Tuesday, May 17, 2011
The Joys of Thrush
My Mom came into the livingroom to consoled me, and when I told her how angry I was she got up and left. She called me to go into the rec. room off the kitchen and handed me a meat tenderizer. To get the anger, saddness and frustration out she told me to hit the couch cusions with it. I wailed on the couch and beat it until I was exhausted. To this day I sometimes do the same thing, it really works.
My parents were going up to a cottage in Sauble Beach the next day, but I had a doctors appointment, so my sister and her now husband were going to bring me up on the weekend. I saw my doctor, got my B12 and iron shots and went home. The next day my mouth was a little sore, but I didn't really think much of it until the next morning when it was really bothering me and it hurt to swallow. When I looked in the mirror I couldn't believe my eyes! My tongue, gums and the sides of my mouth had a thick white build-up with some BLACK spots! I was freaking out. I called my Gastro and explained to the secretary what was going on, and that I was supposed to be going to the beach in a few hours. She told me to come in on my way out of town so I finished packing and was ready when my sister came to get me.

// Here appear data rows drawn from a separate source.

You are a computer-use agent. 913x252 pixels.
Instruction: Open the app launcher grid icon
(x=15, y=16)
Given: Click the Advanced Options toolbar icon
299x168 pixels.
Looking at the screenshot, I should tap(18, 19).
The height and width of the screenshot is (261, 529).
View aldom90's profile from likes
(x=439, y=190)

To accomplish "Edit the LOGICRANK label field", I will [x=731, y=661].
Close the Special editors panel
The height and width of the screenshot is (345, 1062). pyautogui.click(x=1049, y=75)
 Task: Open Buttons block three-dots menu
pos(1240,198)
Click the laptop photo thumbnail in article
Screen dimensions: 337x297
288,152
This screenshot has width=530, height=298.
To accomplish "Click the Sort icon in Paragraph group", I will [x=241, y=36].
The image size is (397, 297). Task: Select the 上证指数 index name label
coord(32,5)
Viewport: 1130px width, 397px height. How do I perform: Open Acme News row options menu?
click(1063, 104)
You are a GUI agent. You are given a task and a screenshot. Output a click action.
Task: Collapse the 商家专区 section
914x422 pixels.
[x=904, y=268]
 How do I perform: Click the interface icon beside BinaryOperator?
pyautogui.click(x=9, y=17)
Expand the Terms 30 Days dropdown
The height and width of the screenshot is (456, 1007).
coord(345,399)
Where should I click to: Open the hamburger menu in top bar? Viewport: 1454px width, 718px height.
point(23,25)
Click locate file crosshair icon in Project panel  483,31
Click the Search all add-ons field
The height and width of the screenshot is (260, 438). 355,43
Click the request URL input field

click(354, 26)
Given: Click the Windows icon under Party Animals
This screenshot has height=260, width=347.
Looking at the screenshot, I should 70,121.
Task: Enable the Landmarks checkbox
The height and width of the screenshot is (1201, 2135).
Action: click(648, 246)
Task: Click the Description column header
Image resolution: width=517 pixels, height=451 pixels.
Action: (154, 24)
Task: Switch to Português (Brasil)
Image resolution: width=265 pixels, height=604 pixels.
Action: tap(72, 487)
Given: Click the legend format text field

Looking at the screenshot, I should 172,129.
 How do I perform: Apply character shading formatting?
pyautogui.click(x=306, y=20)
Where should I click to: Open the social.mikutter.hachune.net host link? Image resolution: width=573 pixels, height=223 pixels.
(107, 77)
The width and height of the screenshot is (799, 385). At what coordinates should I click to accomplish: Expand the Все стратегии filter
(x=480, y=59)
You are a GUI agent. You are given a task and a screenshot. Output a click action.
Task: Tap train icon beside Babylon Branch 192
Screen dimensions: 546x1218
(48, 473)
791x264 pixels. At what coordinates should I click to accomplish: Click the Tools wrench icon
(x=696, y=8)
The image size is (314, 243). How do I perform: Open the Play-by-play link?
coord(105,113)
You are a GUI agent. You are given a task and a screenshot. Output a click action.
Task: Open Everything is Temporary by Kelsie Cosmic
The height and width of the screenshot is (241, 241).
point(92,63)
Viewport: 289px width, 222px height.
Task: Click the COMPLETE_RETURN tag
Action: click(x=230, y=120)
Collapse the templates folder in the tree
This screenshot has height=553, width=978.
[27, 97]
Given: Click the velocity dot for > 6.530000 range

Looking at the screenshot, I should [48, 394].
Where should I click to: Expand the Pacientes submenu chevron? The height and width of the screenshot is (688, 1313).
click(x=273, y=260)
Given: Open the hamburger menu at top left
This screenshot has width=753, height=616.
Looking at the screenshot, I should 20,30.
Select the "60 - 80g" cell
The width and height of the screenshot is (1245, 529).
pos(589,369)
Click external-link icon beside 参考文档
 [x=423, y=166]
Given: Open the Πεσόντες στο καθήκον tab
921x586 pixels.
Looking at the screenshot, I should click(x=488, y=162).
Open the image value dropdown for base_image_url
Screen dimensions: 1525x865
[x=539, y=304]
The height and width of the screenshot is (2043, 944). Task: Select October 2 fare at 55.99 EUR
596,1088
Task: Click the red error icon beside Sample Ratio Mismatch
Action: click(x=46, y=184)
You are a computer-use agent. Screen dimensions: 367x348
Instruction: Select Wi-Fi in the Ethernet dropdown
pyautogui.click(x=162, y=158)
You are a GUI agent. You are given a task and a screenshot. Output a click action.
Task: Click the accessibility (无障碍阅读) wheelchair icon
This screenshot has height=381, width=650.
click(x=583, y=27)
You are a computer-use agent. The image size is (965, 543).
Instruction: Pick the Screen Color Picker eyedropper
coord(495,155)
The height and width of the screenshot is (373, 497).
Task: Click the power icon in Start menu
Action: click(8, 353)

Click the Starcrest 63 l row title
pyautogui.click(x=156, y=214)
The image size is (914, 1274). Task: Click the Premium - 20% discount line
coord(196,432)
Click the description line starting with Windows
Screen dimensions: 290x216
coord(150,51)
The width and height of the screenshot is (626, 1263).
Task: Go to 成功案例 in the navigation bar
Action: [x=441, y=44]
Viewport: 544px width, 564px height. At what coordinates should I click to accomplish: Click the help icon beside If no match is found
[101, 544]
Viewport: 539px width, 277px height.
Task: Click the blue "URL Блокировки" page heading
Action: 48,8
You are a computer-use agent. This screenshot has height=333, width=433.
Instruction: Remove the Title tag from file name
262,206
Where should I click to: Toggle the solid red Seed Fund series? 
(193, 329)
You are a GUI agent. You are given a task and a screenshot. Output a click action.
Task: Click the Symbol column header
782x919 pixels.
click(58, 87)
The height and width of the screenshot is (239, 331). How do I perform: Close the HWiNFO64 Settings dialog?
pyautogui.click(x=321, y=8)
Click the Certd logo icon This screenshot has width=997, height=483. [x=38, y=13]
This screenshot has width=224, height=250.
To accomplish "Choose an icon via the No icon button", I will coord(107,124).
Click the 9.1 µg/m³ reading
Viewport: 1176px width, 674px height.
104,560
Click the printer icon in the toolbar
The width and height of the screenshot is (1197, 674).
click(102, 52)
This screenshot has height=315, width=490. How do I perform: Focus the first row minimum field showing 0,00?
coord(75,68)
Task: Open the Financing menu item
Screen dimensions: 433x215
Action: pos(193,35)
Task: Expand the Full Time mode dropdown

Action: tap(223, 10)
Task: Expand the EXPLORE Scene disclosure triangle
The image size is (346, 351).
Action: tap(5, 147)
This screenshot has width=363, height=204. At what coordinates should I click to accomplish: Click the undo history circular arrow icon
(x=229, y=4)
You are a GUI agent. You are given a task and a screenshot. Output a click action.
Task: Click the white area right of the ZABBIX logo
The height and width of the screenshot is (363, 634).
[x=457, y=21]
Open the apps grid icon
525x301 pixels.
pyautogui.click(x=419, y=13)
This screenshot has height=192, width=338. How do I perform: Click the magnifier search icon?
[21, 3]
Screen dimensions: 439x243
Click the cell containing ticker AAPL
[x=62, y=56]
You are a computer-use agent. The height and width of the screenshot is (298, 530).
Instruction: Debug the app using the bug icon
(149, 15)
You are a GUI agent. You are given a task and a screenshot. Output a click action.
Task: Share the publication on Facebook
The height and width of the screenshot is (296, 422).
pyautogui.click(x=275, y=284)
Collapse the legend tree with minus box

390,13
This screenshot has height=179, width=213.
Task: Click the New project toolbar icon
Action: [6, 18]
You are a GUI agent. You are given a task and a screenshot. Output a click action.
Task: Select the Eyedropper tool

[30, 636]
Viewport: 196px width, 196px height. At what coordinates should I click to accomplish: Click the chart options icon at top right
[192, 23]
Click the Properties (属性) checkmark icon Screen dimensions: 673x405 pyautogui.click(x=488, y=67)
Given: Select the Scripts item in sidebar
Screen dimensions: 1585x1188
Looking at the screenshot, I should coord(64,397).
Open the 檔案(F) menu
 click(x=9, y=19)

I knew that my Gastro's secretary had told him what was going on by the smile on his face. He actually laughed at me when he saw it. I told him it wasn't funny and that it hurt and looked worse. He said it was "thrush". Of course my first question was "What is that?" He said it was a yeast infection in my mouth, that was probably caused by a couple of things. Firstly, because Crohn's is an auto-immune system disease my immune system was weakened, secondly because of some of the medications I was on such as antibiotics, and thirdly I was under stress. He said it would go away with another medication and started writing out the script. He told me he was giving me these to suck on, like losenges and not to swallow or chew them. Like I always did, I asked him how they taste. That question made him giggle, then close his eyes. He opened them and with a straight face he said to me "where they are usually used there are no tastes buds" and just stared at me until it sunk in. I was going to have to suck on vaginal suppositories for vaginal yeast infections. I couldn't believe my ears! With a smirk I thanked him and went to get my script filled.
The pharmasist that filled it said she believed that my doctor made a mistake and that she had to call him. I asked "what mistake is that?". She said that he had written it out for me to take these orally and laughed. I told her it wasn't a mistake and opened my mouth to show her. She stopped laughing, apologized and went to fill it. As I was leaving the pharmacy with my bag, I heard laughter. I was happy someone was getting a kick out of it. It would seem they weren't the only ones. My family thought it was pretty funny too. At the cottage everytime my Mom told me it was time for my losenge, someone would laugh. It was kind of funny.
Luckily if you get it nowadays, there is a liquid that you can use to get rid of thrush.